Thursday, November 10, 2011

Tutorial: Coarse Aquatint

Aquatint is a technique used in copper and zinc plate intaglio printmaking to create tone. In a traditional studio, this is frequently done using a fine powdered resin which forms an acid-resistant dot cover on the plate, applied using a dedicated aquatint box. You get a reliably even tone throughout the image. In safety oriented studios, some artists substitute the powdered resin with spray enamel or spray paint.

Etchers who've worked exclusively with aluminium plates may not be familiar with this process because aluminium is 'self aquatinting,' in that if you place a large exposed surface of aluminium in the acid, it will not bite out the entire surface (thus creating an open bite) but rather bite out the metal in a grainy matrix which can hold ink.
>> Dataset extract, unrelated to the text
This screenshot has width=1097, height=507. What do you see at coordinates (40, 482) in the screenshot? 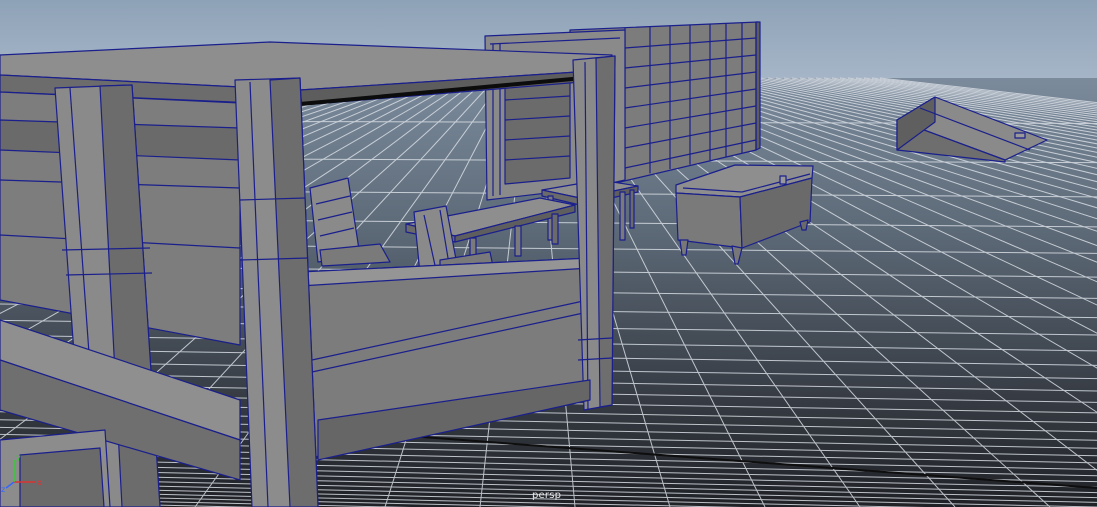
I see `axis-x-label: x` at bounding box center [40, 482].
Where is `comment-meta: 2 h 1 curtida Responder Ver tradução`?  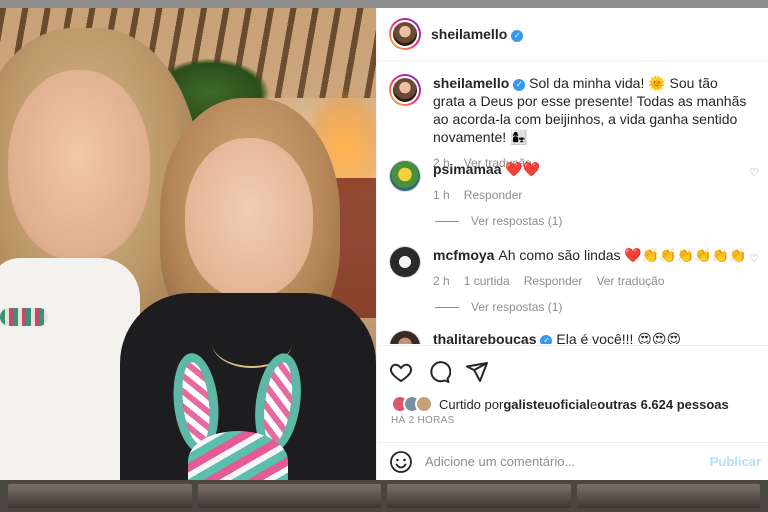 comment-meta: 2 h 1 curtida Responder Ver tradução is located at coordinates (593, 281).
Note: this tutorial has been written for those who have previously used some kind of aquatint, rather than for the complete beginner. However, if you belong to the latter category and nevertheless want to read on and find yourself confused, please do ask in the comments!

As the name suggests, this tutorial covers some aspects of the application of, and results that can be achieved with, a coarse aquatint. It's different from a 'fine aquatint' that the tone is more irregular and broken, and you can apply it without having to build yourself an aquatint box.

You need:
• Respirator / dust mask
• Lump resin / aquatint ground (this may be called something different depending on your location)
• Ziplock/plastic bag
• Wine bottle (empty) or a rolling pin which you never plan on using for food preparation again
• Jar
• Cheesecloth
• Old newspaper
• Heat gun

0) Powdered resin is bad for your health and loves to stick in your lungs. If possible, invest in a respirator, but at the very least wear a dust mask. Work somewhere like the garage or shed, where wind isn't going to blow the powder around, but which is away from fabrics and cushions. Cover your working surface with plenty of newspaper for easy clean up afterwards. When heating the resin, work in a very well ventilated area.



1) Put enough resin to fill your jar into a layer or two of ziplock bags.



2) Cover it with a cloth, and using your wine bottle/rolling pin, crush the resin into a powder.



Before rolling and after rolling:



3) Pour the powder into the jar. Cover it with 2-5 layers of cheesecloth (depending on the size of the holes in the cheesecloth and how much powder you'd like to escape) and secure with a rubber band.



4) Place your degreased plate (resin doesn't stick to oil!) on the newspaper. Hold the jar over it and tap to let the powder fall lightly on the plate.



4.1) Remember that resin expands when heated, so don't overdo it or the acid will have nowhere to bite.

4.2) If you need to cover large areas with tone, you are more likely to get an even coverage if you hold the jar up high to lightly work larger areas of the image instead of trying to do small bits at a time. Note that this will also cause the powder to float about more, so protect your clothing and workspace extra carefully.

4.3) The powder is not attached to the plate at this stage. Be careful not to breathe on it or to let your movements disturb it.

A corner covered in resin:



5) Carefully heat the resin from underneath with a heat gun. You'll know it's attached to the plate when it becomes transparent. Don't inhale the fumes.

6) After the plate has cooled, you will be ready to proceed in the same way as any other aquatint: block out the white areas; etch; clean off with methylated spirits; proof!

It takes a while to get the hang of exactly how much powder coverage there needs to be for the effect you're after. It is possible to get quite even results:



Or you could embrace the irregularity, in which case you get something like this:


(Work is entitled Gathering in the Domain, 2011)

2 comments:

Amie Roman said...

Thanks for the great tutorial, and I love your "Gathering" image!

Atelier Conti said...

I love your images Niki, but I'm finding it difficult to track down your etsy store. Do you still have one? It might be nice to have a link to the shops of the people who contribute to the printsy blog! Your name at the end of the article links only to your blogger profile and your store isn't linked there. In searching the people section on etsy, I don't find you either!